In fact, it was pointed out in the Congressional debates on the Coal Lands Act of 1910, 30 U.S.C. §§ 83-85, which contains reservation, entry, removal, and disposal provisions similar to those of the 1916 Act, that the western lands affected by the agricultural entry laws were believed to contain low-grade lignite, which could not be burned anywhere except ten feet from the mouth of the mine. 45 Cong.Rec. 6052 (1910). The severe impact this would have upon the surface owner's interest is obvious.
[8] It should be noted that this statement is true only to the extent that utilization is an integral and essential part of the process of removal (i.e., only to the extent that the energy contained in the steam must be converted into some other form before it can feasibly be removed and put to work elsewhere). The word "removal" in the 1916 Act's mineral reservation would not be capable of bearing a meaning that encompasses the on-site use of geothermal energy to power the production of goods other than energy. The owner of the mineral estate could not, for example, rely on this language to build a chemical plant or a greenhouse powered directly by the earth's heat without obtaining the consent of the surface owner.
[9] The vitality of Kinney-Coastal Oil was recognized in Transwestern Pipeline Co. v. KerrMcGee Corp., 492 F.2d 878 (10th Cir. 1974), cert. dismissed, 419 U.S. 1097, 95 S. Ct. 691, 42 L. Ed. 2d 689 (1975).
[10] A different conclusion was reached in Western Nuclear, Inc. v. Andrus, 664 F.2d 234 (10th Cir. 1981), cert. granted, ___ U.S. ___, 102 S. Ct. 2266, 73 L. Ed. 2d 1282 (1982), involving the question whether gravel was a reserved mineral under the 1916 Act. This court is not impressed with that part of the rationale which seems to suggest that Congress could not have contemplated gravel as being a reserved mineral, because such a holding would result in the destruction of the surface estate. To the extent that Western Nuclear relies upon the ordinary definitions of mineral, it is more persuasive. In addition, it distinguishes between gravel and geothermal steam on the grounds that the latter is a subsurface resource unrelated to the surface. Looking at the respective properties as resources only, that is true. As seen in this case, however, utilization may have a substantial effect on the surface.

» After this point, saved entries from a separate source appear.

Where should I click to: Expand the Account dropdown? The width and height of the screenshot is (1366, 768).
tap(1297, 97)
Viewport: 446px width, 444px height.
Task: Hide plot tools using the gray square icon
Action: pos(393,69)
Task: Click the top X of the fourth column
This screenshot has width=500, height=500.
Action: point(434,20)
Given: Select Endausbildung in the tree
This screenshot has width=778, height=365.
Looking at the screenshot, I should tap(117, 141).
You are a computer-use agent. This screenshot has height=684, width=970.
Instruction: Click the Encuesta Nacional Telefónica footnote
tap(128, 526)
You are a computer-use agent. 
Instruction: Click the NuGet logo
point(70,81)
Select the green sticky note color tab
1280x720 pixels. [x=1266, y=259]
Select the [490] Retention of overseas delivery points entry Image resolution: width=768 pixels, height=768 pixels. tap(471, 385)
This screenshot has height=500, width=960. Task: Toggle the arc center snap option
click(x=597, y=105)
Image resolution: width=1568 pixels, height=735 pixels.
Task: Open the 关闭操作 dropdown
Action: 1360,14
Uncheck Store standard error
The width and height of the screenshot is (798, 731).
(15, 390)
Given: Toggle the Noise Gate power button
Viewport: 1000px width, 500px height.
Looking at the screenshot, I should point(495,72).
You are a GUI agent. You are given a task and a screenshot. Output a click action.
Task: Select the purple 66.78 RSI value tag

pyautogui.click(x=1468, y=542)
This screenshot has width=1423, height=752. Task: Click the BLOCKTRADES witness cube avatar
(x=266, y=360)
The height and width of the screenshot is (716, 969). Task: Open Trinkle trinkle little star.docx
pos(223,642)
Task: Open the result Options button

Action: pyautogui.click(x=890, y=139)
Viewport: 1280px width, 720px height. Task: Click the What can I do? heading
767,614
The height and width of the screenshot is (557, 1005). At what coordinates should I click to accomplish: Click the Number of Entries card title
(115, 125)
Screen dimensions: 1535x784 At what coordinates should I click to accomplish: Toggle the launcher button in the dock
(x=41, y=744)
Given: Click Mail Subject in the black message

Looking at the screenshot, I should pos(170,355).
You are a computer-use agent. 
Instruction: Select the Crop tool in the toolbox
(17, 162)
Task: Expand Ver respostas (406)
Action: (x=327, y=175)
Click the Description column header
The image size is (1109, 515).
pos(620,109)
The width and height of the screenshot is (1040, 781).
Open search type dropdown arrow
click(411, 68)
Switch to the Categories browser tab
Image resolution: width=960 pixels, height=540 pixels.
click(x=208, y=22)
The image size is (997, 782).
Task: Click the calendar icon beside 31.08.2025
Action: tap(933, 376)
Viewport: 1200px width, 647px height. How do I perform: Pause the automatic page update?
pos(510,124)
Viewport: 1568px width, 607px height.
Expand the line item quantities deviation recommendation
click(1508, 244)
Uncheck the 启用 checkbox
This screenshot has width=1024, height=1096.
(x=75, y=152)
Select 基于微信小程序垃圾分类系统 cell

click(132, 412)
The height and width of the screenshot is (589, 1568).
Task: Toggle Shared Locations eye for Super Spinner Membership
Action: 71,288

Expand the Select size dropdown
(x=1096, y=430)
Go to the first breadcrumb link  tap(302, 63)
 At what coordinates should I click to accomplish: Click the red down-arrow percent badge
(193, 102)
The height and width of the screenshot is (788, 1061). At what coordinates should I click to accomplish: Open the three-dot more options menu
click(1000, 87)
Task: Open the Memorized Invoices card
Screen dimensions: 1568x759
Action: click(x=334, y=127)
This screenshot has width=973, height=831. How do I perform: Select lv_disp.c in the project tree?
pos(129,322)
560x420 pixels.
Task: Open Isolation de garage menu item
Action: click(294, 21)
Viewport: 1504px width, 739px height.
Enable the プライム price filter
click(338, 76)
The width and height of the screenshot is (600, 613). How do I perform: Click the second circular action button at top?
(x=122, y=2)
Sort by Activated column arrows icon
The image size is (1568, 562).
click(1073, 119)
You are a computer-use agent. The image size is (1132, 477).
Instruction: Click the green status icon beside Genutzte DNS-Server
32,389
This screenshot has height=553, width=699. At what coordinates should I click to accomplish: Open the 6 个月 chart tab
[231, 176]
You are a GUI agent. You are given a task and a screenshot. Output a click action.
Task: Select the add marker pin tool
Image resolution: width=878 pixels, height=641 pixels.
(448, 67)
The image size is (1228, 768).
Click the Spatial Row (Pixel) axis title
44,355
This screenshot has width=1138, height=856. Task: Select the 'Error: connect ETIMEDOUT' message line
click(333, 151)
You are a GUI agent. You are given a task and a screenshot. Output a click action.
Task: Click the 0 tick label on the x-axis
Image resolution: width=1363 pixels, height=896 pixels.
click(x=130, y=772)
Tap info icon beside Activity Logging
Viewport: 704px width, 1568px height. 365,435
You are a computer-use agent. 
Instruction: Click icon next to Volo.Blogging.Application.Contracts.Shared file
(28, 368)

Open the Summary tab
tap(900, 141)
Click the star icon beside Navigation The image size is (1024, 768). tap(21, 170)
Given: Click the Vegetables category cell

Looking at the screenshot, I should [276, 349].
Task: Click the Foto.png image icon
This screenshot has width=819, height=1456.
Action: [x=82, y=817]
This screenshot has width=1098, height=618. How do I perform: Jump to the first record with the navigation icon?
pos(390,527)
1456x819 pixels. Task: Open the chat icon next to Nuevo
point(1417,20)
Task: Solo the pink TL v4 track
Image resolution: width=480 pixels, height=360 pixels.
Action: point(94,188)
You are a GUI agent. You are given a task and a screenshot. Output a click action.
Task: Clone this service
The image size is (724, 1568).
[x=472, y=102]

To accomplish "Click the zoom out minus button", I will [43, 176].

[11] In MacDonnell, the court declared it to be a universally recognized rule "that an expressed mineral reservation contained in a deed carries with it, by necessary implication, the right to remove such minerals ... by the usual or customary methods of mining and thus reduce them to possession even though the surface ground may be wholly destroyed as a result thereof." 130 F.2d at 320. But cf. Smith v. Moore, 172 Colo. 440, 474 P.2d 794 (1970) (mineral reservation in private deed does not impliedly reserve right to completely destroy surface by strip mining for coal).
[12] There is no suggestion in the evidence before the court on these motions that use of the surface by the holders of surface interests including grazing, the surface use foreseen by Congress in 1916 would be entirely precluded by the construction and operation of geothermal power facilities.
[13] The broad language of the geothermal resources lease (Exhibit 1 to Plaintiff California Department of Water Resources Motion for Summary Judgment) issued by the Bureau of Land Management pursuant to the 1970 Act is noted. This court is not called upon to determine the validity of the lease terms. A suggestion is offered in light of the court's extensive review of the applicable statutes and their legislative history. The government can only lease what it has reserved to itself. Therefore, any grant of rights beyond what is reasonably necessary to the entry, prospecting, mining, removal, and, in the case of geothermal resources, utilization would in all likelihood be invalid.